(Task description):
Count lines, not occurrences: report how many lines in the records hold the string "input", and nothing else.
+ + + + +
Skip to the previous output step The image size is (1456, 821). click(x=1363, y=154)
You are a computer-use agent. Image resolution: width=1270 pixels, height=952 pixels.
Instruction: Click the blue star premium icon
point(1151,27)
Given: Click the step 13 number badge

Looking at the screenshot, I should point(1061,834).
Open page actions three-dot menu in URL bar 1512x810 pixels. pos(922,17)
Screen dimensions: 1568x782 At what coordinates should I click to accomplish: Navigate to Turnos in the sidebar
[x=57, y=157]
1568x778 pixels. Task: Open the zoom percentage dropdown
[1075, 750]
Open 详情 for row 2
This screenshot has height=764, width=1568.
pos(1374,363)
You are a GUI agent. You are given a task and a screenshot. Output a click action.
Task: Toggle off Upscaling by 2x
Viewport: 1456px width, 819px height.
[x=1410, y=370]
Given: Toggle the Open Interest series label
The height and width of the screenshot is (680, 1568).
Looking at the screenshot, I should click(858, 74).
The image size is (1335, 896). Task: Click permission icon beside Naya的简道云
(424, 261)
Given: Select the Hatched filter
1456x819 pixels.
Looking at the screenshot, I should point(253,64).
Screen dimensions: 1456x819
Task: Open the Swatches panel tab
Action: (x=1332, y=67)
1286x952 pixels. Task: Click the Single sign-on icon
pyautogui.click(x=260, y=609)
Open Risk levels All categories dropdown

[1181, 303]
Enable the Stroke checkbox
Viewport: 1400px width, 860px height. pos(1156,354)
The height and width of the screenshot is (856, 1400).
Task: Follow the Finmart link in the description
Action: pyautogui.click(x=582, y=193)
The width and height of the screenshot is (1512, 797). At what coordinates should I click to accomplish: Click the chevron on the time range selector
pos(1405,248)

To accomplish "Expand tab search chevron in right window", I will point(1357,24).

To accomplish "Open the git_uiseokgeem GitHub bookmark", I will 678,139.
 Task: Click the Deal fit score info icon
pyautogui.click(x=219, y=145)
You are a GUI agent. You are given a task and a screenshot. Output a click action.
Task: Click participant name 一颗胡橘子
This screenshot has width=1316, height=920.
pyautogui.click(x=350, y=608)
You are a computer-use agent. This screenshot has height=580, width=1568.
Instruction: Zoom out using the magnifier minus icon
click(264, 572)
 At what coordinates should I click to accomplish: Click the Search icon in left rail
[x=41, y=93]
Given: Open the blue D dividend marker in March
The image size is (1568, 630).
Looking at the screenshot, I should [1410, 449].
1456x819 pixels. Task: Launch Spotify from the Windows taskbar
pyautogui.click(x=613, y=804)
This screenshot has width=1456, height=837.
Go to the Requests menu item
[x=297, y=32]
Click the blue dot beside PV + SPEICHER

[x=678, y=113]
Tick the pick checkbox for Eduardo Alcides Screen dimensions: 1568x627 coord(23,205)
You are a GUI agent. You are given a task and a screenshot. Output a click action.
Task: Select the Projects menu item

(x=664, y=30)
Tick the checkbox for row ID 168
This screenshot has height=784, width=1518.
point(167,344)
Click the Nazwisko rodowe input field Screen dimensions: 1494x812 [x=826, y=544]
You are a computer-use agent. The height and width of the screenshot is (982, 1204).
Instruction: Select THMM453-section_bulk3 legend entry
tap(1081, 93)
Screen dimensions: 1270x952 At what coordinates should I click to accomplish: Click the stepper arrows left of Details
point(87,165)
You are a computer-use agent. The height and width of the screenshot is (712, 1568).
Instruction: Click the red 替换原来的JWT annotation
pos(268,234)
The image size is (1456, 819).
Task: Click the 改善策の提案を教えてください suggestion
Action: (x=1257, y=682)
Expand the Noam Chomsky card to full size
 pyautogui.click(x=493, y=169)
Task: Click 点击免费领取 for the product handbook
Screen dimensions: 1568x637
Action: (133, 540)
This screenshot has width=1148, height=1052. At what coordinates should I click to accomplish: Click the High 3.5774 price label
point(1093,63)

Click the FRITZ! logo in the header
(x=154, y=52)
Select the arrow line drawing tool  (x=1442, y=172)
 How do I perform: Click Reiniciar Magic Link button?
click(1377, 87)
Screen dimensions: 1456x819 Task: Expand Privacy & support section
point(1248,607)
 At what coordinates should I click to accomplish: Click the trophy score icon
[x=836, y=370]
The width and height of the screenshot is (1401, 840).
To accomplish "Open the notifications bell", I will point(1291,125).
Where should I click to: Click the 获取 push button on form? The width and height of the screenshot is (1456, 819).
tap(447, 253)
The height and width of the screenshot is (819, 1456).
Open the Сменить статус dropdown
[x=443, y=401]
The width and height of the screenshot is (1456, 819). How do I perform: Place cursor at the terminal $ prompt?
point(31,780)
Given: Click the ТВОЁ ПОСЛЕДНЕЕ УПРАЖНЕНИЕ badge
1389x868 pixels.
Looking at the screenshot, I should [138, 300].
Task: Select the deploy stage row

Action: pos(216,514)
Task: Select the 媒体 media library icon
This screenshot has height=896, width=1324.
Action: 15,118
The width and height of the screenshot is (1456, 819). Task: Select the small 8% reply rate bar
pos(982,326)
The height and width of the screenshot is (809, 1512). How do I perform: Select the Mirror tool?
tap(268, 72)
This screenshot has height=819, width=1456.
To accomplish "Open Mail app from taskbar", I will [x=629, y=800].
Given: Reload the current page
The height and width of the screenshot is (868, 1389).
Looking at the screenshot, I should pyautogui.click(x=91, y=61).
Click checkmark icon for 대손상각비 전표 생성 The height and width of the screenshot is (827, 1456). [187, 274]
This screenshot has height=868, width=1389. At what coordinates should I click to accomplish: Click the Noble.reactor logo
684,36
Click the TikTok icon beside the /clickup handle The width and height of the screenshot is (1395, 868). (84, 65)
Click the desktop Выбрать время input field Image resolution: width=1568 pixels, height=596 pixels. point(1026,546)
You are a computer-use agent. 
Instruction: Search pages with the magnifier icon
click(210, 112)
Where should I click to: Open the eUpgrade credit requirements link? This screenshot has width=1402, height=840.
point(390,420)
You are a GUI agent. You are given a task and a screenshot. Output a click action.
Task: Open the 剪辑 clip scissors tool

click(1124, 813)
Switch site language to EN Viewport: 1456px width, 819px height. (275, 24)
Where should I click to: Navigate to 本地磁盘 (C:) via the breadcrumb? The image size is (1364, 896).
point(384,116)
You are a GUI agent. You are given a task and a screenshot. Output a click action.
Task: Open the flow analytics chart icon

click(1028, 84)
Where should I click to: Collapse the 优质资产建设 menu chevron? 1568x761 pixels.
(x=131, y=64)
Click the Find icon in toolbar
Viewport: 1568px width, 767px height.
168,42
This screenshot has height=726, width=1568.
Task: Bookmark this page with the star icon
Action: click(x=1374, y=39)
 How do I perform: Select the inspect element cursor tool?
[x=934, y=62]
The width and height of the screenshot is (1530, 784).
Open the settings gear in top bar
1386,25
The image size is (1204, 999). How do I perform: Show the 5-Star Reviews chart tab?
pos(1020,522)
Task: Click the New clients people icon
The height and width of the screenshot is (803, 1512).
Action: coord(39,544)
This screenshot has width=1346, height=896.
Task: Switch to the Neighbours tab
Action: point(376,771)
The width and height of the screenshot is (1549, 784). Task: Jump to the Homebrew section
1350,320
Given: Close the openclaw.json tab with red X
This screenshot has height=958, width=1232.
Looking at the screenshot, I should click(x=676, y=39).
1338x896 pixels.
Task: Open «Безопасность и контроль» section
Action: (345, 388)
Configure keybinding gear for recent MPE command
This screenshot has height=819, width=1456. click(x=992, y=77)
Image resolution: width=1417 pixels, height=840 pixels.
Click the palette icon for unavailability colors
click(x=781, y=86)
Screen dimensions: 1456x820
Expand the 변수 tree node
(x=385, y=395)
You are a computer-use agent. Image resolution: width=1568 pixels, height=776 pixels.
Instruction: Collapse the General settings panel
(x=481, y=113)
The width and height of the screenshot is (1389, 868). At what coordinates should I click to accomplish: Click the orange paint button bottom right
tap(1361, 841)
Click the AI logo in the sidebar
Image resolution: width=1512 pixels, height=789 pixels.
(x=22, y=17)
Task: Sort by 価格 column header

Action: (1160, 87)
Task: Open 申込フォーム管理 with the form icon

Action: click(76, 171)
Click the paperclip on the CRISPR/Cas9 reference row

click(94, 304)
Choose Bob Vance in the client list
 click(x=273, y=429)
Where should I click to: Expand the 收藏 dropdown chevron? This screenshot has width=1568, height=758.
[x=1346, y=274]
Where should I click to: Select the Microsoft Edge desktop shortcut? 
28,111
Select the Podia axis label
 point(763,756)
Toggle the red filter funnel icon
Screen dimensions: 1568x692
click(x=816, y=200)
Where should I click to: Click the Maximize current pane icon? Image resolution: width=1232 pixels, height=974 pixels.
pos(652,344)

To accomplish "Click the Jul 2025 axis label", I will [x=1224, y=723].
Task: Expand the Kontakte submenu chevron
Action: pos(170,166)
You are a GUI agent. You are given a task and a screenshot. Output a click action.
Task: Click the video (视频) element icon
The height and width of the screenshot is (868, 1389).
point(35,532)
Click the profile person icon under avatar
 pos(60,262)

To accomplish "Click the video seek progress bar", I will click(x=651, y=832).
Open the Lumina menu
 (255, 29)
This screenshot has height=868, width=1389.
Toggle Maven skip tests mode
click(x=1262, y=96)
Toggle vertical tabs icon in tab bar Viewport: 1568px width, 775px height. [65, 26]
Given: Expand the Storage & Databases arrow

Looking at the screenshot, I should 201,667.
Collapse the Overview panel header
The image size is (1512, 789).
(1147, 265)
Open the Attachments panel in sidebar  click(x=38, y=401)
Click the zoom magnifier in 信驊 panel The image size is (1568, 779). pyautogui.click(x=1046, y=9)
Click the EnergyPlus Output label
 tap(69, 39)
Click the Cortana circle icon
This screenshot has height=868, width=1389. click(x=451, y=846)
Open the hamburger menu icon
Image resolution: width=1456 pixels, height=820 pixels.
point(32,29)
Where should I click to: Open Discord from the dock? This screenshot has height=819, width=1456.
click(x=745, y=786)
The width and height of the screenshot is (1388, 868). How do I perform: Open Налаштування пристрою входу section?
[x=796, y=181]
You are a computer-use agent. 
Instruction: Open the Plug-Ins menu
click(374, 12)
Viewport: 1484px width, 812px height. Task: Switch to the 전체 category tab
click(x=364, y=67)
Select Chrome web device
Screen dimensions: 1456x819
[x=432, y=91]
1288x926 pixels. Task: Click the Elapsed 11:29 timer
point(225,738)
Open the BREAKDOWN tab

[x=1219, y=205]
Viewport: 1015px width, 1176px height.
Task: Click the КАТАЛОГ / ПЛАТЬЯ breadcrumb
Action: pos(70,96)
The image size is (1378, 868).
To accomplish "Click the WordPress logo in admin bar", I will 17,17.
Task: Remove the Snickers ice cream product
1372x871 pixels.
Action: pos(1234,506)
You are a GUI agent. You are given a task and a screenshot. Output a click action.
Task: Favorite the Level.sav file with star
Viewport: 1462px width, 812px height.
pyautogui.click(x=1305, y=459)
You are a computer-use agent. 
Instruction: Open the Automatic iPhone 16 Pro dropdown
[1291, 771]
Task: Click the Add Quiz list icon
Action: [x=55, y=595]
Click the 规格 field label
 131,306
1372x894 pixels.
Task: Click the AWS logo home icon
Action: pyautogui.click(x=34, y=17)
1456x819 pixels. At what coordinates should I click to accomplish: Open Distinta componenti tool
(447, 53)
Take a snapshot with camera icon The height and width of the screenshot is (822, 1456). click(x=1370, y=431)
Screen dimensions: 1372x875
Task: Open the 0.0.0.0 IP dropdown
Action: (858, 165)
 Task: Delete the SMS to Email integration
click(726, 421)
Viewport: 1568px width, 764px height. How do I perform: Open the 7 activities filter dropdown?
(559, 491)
+ + + + +
(Response for this exercise):
2